Hastayım ya, evdeyim haliyle. Gün içinde ara ara televizyona bakıyorum, herhangi bir şey beni yorsun istemiyorum. Başlığa taşıdığım cümleyi duyuyorum, Amerikada yayınlanan bir programın fısıltı tonunda sesle söylenenleri. Yaşam koçu, kendisi ile ilgili olumsuzlayan cümleleri sıklıkla tekrarlayan seyircisine, tavsiye niteliğinde yaptığı kısa bir konuşmanın içinde kullanıyor bu cümleyi. Televizyonu kapatıyorum. Sessizlik ve düşünce...
Kendi yazılarıma baktığımda, hüznün ağırlıklı bir yeri olduğunu söylememe gerek yok değil mi? Bu blogu okuyorsanız zaten biliyorsunuz ve hatta belki artık eskisi kadar sıklıkla okumuyorsanız yüksek bir ihtimal ki, artık bu hüzün denizlerinde kulaç atmaktan siz bile yoruldunuz.
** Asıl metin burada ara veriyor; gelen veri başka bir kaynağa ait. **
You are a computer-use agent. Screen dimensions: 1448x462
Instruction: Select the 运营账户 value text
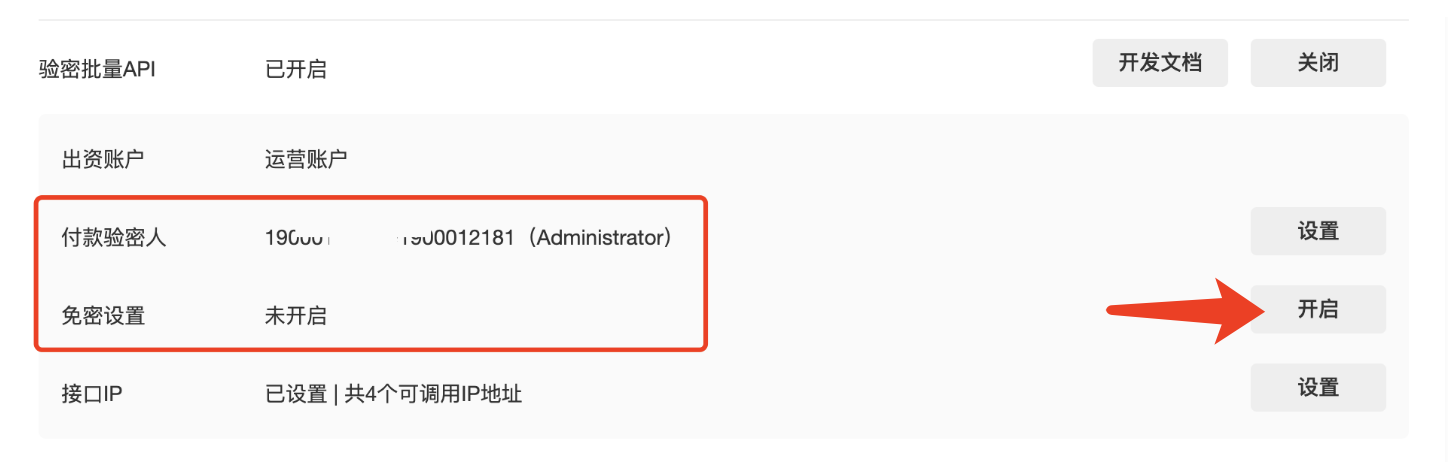306,159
Nedenleri, niyeleri üzerine yapılan bir düşünme egzersizi, bana bunları yazmamın içimde biriktirmeden atmak isteği ile açıklanabileceğini ispatladı sanki. Peki ya mutluluklar, hiç mi yoklar, dökülmüyorlar mı yoksa kelimelere, başka bir nedeni olabilir mi onları yürek ardına saklamanın.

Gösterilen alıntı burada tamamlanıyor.